Son dönemde içerde oy desteği gittikçe azalan AK Parti’nin “beka” söylemi ile bu tür maceralara atılmak istediği/zorunda olduğu CHP dahil muhalif pek çok çevre tarafından zaten dile getiriliyordu.
Fakat alternatif politikalar sadece muhalif çevrelerden gelmiyor.
Meclis Başkanı Mustafa Şentop’un danışmanı da olan Nasuhi Güngör, mesela, daha bir ay önce 20 Haziran’da yazdığı Suriye’ye muhtemel operasyonu değerlendirdiği “Nerede Kaybettiysek Orada Ara” başlıklı yazıda “Kürtlerle kader birliği yapmak dışında kalıcı bir çözüm olmadığını” büyük bir açıklık ile bildirmişti.
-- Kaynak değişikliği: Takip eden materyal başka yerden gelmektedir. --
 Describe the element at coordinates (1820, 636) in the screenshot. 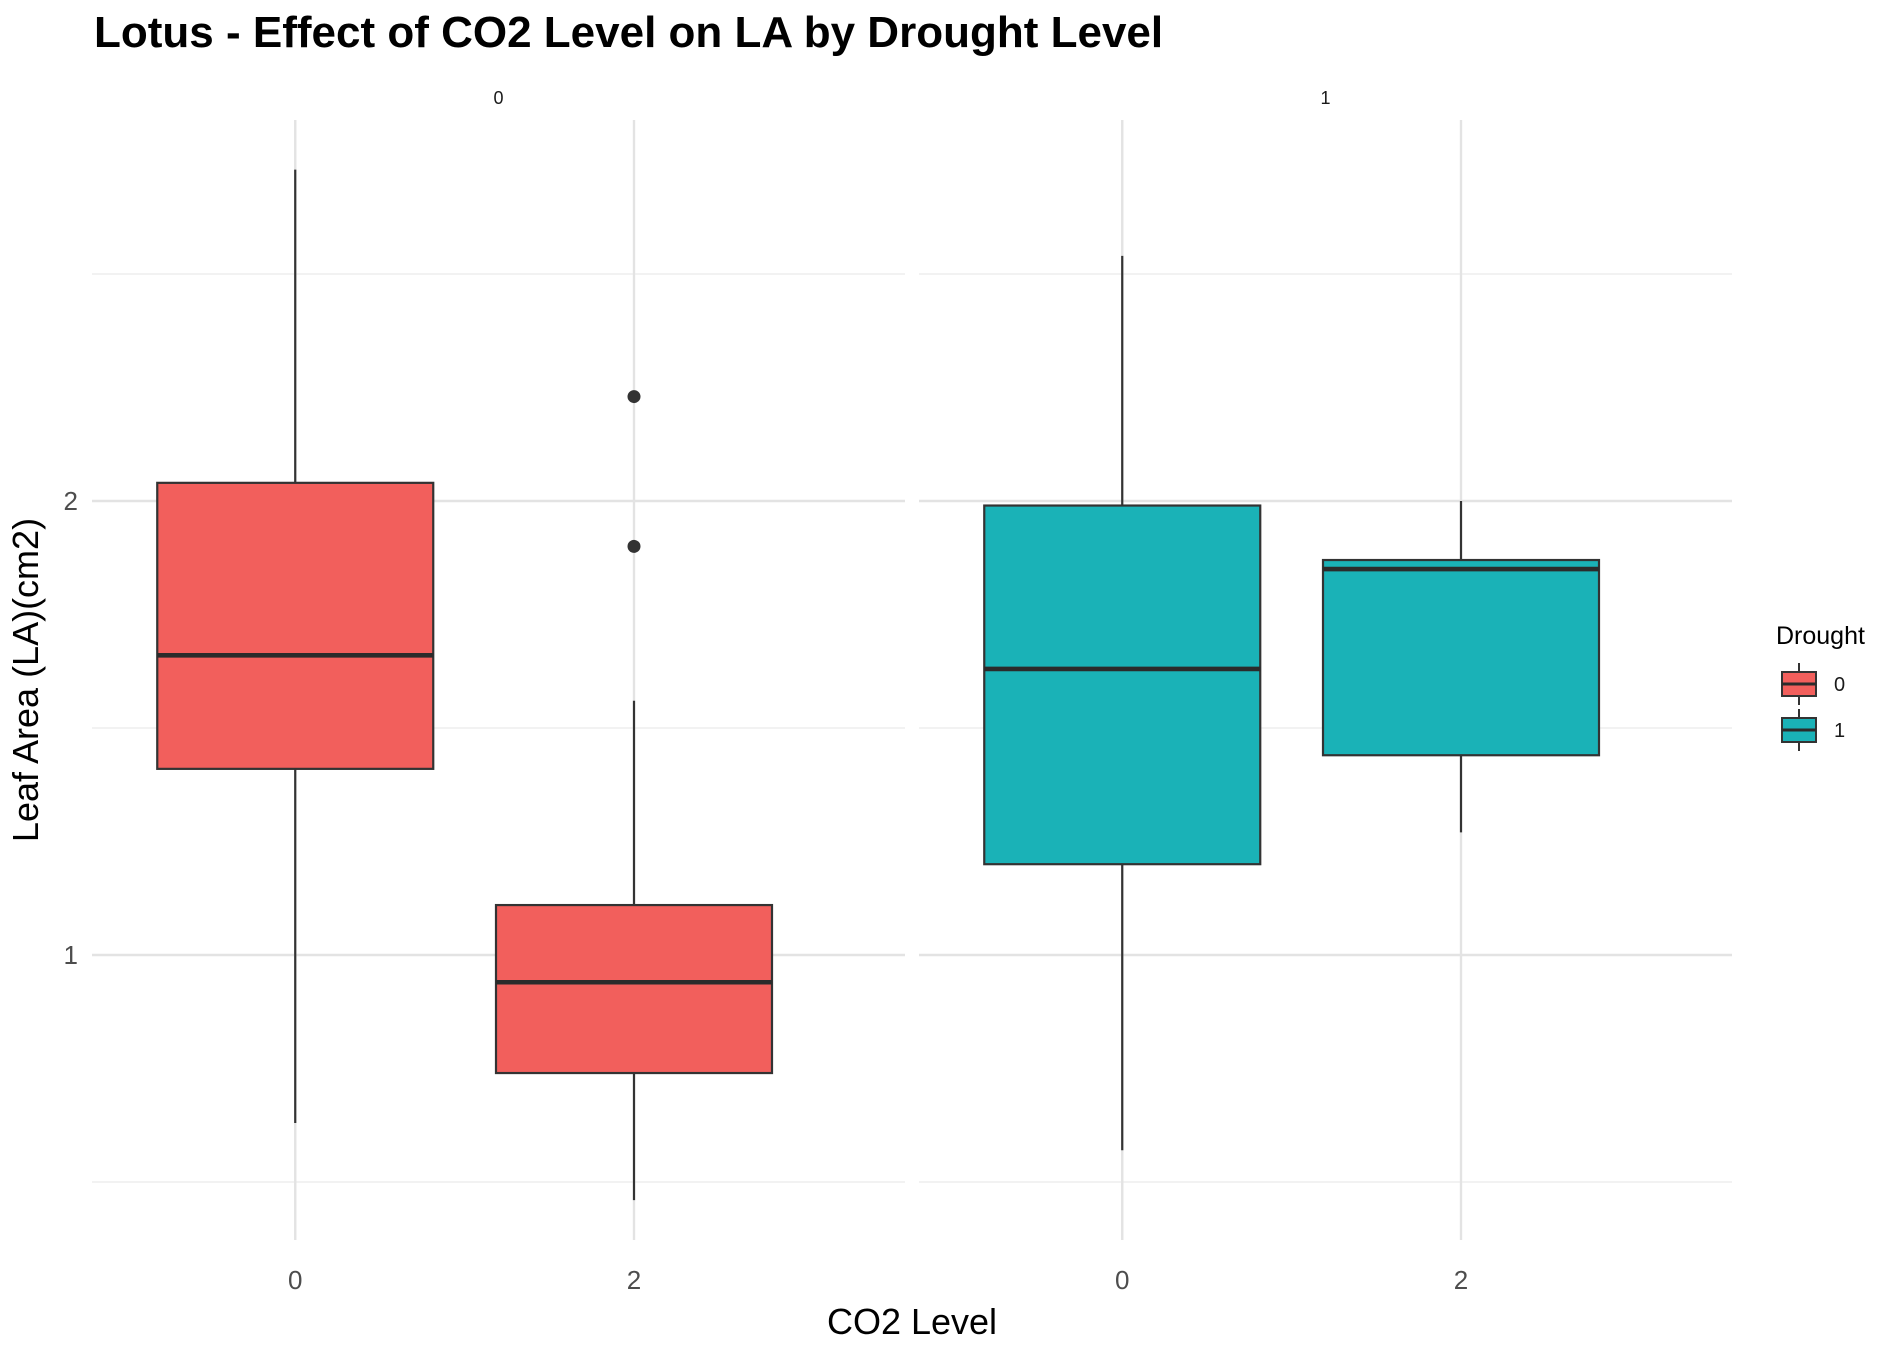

Gerçekten de bu yazıda çözüm sürecinin “Türkiye’nin ayaklarına vurulan prangayı kıracak ve aynı zamanda sadece topraklarında değil doğal sınırlarında yaşayan Kürtlerle kader birliğinin sağlayacak” şekilde tanımlanması, “Suriye politikasında hatalar yapıldığı” ifadesi iktidar cenahında farklı görüşler var ve onları mı yansıtıyor sorusuna yol açıyor haklı olarak. Daha önemlisi “Türkiye’nin Suriye’nin kuzeyindeki Kürtlerle kurduğu ilişkilerin çözüm süreciyle eş zamanlı olarak çıkmaza girmesi” ifadesi, “Mesut Barzani ve KDP eliyle Suriye Kürtlerini etkisizleştirme hamlesinin başarısızlığı”nın kabul edilmesi, “zaten askeri ve istihbari anlamda Türkiye’nin yapması gerekenin çok ötesine geçtiğini dost düşman herkes kabul ediyor” şeklindeki tespitler, muhtemel alternatif görüşe karine olabilir.
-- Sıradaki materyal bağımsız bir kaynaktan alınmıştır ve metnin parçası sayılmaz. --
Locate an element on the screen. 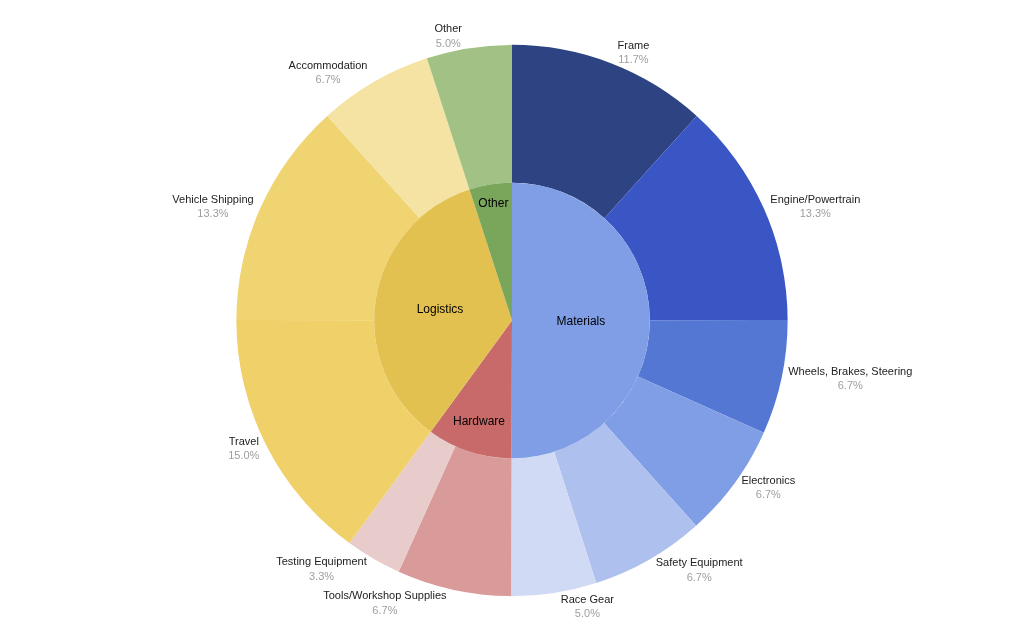 This screenshot has width=1024, height=641. slice-label: Race Gear is located at coordinates (588, 598).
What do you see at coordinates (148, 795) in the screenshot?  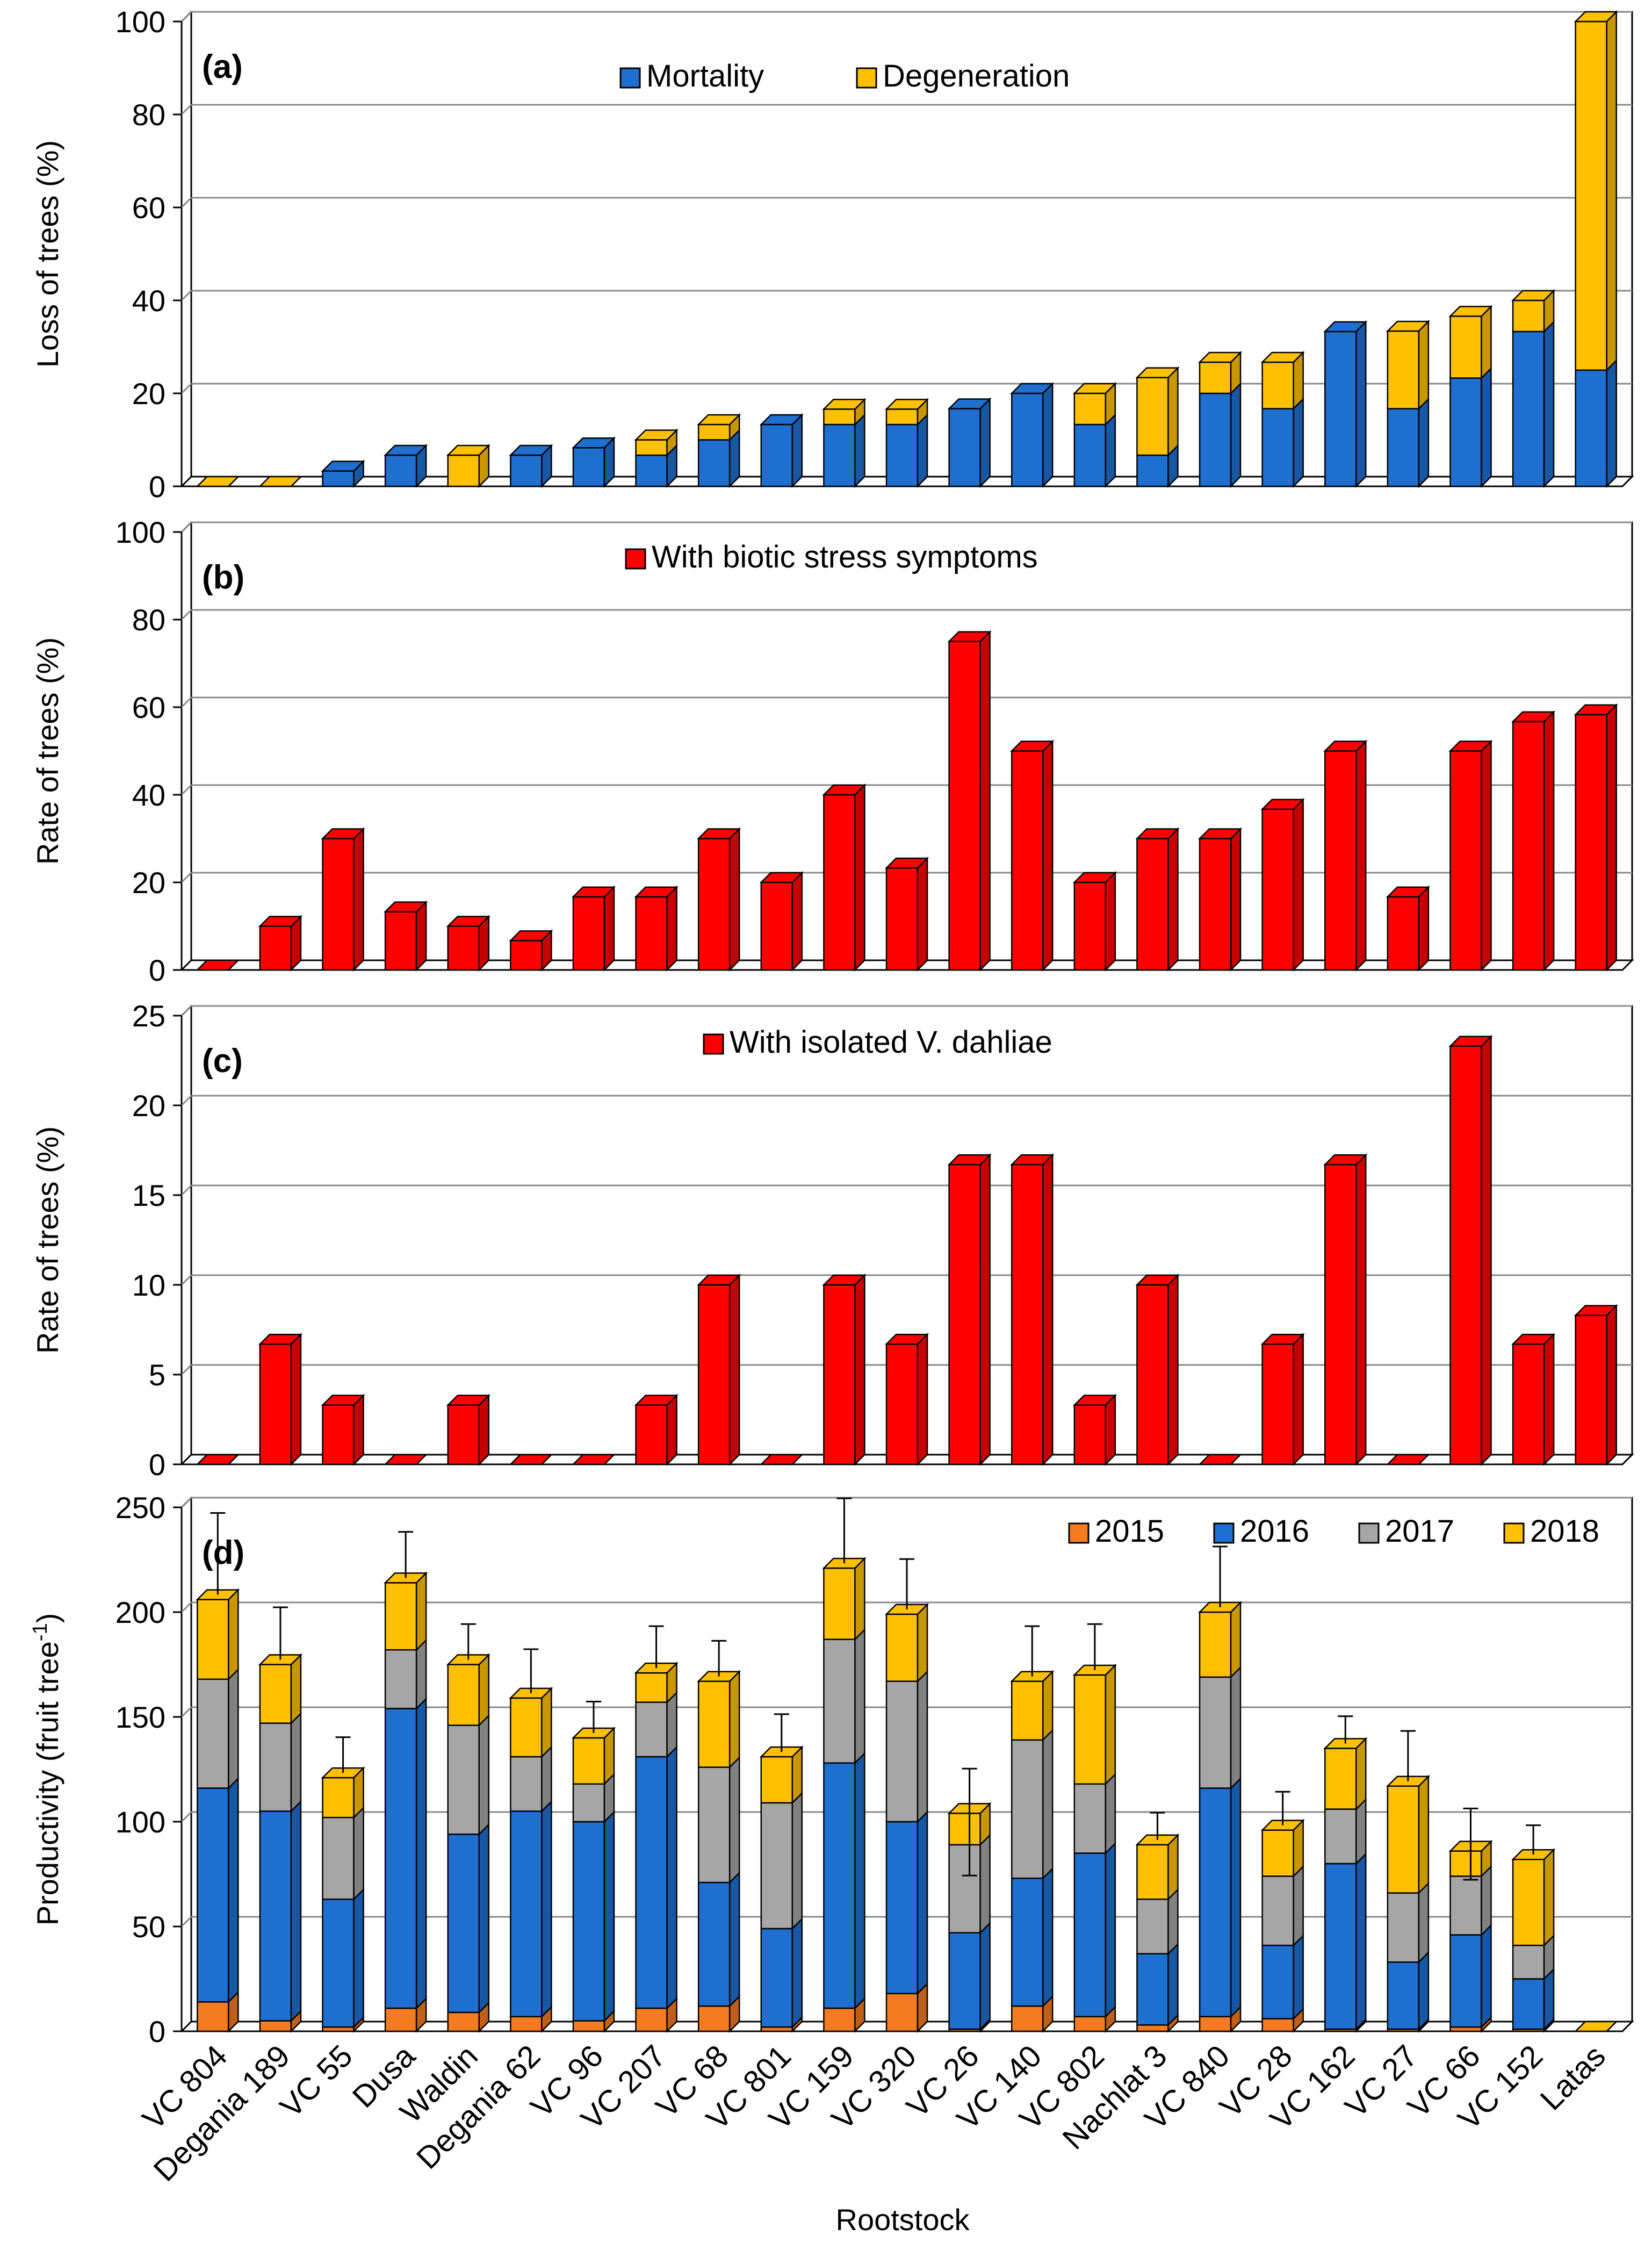 I see `y-tick-label: 40` at bounding box center [148, 795].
Yine gerçekçi bir şekilde ABD’nin PYD’yi desteklediği, keza “Rusların bize yakın olduğu apaçık bir palavra” diyerek duruma gerçekçi yaklaşmak gerektiği ifadesi de farklı politikalar için başlangıç noktası oluşturabilir.
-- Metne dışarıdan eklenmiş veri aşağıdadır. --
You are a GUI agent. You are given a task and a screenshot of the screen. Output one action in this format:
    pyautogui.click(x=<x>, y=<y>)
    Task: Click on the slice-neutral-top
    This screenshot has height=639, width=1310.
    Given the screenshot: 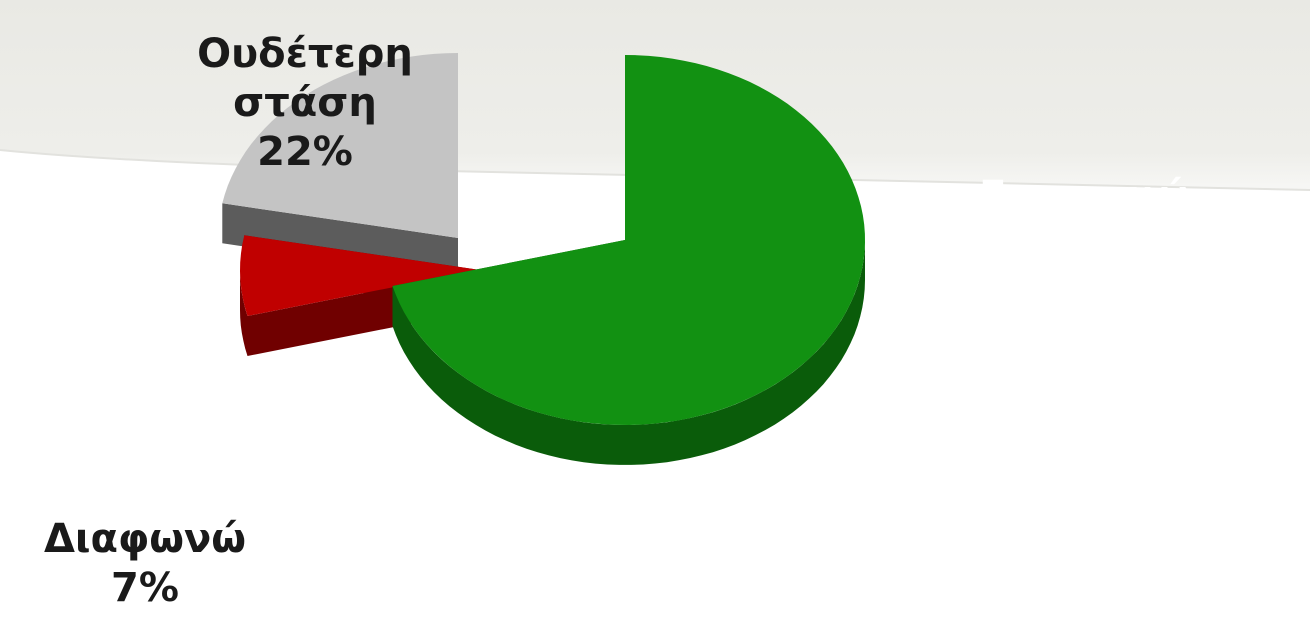 What is the action you would take?
    pyautogui.click(x=340, y=146)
Ayrıca yazarın son üçlü zirveyi değerlendirdiği dünkü yazısında, nedendir bilinmez “en zoru bunu yazmak” kaydını düşerek “Türkiye için bu dengeleri alt üst edecek olan hamlenin Suriye Kürtlerinin geleceğinde bizim rolümüz nasıl olabilir sorusu üzerine daha fazla kafa yormak olmalı” ifadesi de alternatif yaklaşım gereğinin sadece muhalifler tarafından değil iktidar destekçileri tarafından da hissedildiğini gösteriyor.
Elbette iktidarın açık şekilde önerdiği ve takipçisi olduğu politikalardan farklı olan bu gerçekçi tespit ve alternatiflerin, Türkiye’nin dış politikasında daha etkin olabilmesi, çok farklı kesimler tarafından önerilen ve desteklenen bu politikaların bireysel bir tahmin/öngörü/isteğin ifadesi olarak değil yapıcı bir diyalog ortamında oluşturulması, geliştirilmesi, tutarlı bir şekilde takip edilmesini gerektiriyor.